## ASSIGNMENT
Within the listing below, show every line that contains the word "policy".

▼

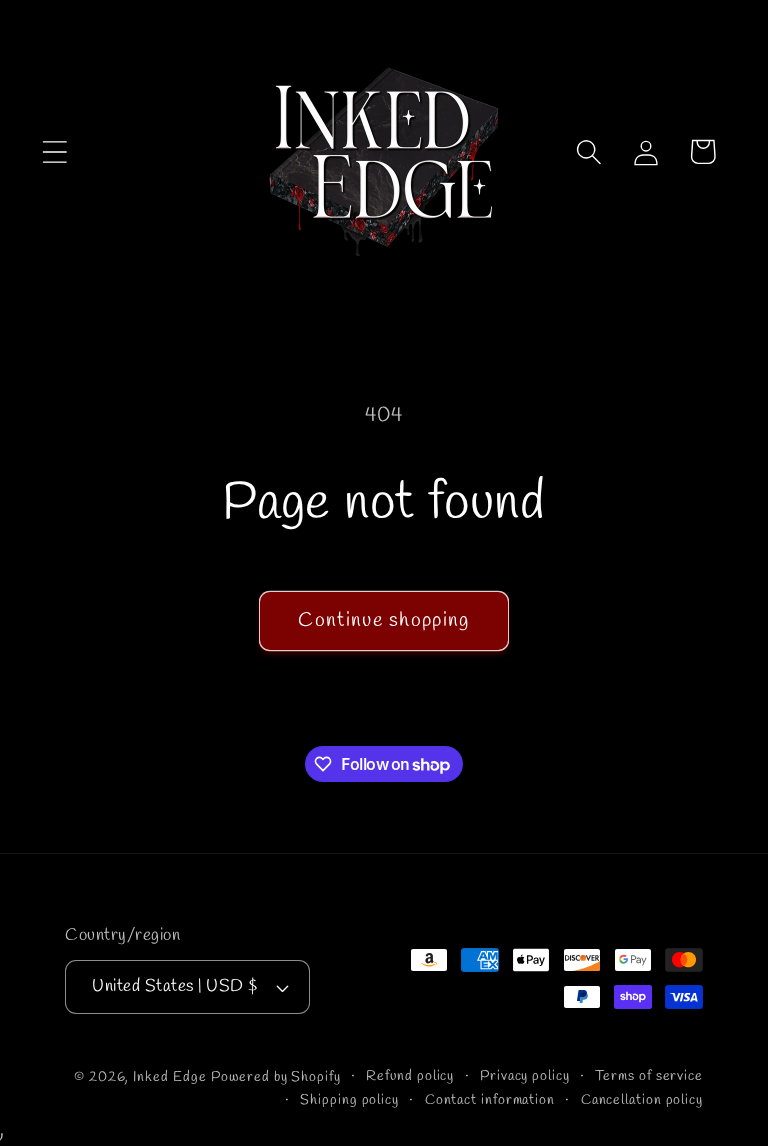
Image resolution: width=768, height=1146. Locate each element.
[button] (54, 151)
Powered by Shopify (275, 1077)
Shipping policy (349, 1100)
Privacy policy (525, 1076)
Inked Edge (169, 1077)
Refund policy (410, 1076)
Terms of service (649, 1076)
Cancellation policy (642, 1100)
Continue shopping (383, 621)
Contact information (490, 1100)
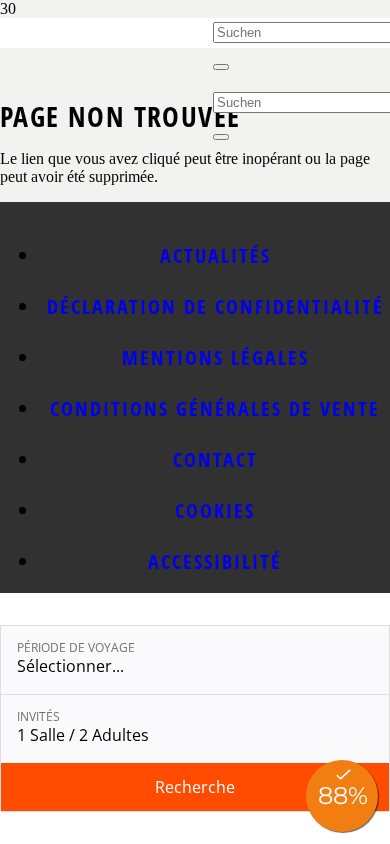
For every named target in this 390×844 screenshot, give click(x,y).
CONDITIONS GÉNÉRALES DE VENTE (215, 408)
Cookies (215, 510)
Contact (215, 459)
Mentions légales (215, 357)
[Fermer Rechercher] (221, 67)
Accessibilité (215, 561)
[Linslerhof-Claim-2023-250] (106, 72)
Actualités (215, 255)
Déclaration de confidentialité (215, 306)
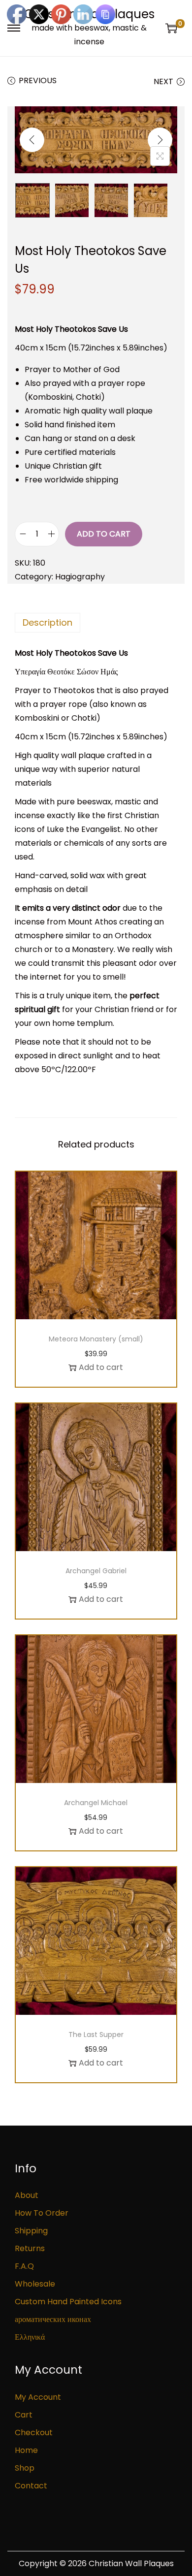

▲

## RESPONSE TO THIS TASK
Shipping policy (349, 1100)
Privacy policy (525, 1076)
Refund policy (410, 1076)
Cancellation policy (642, 1100)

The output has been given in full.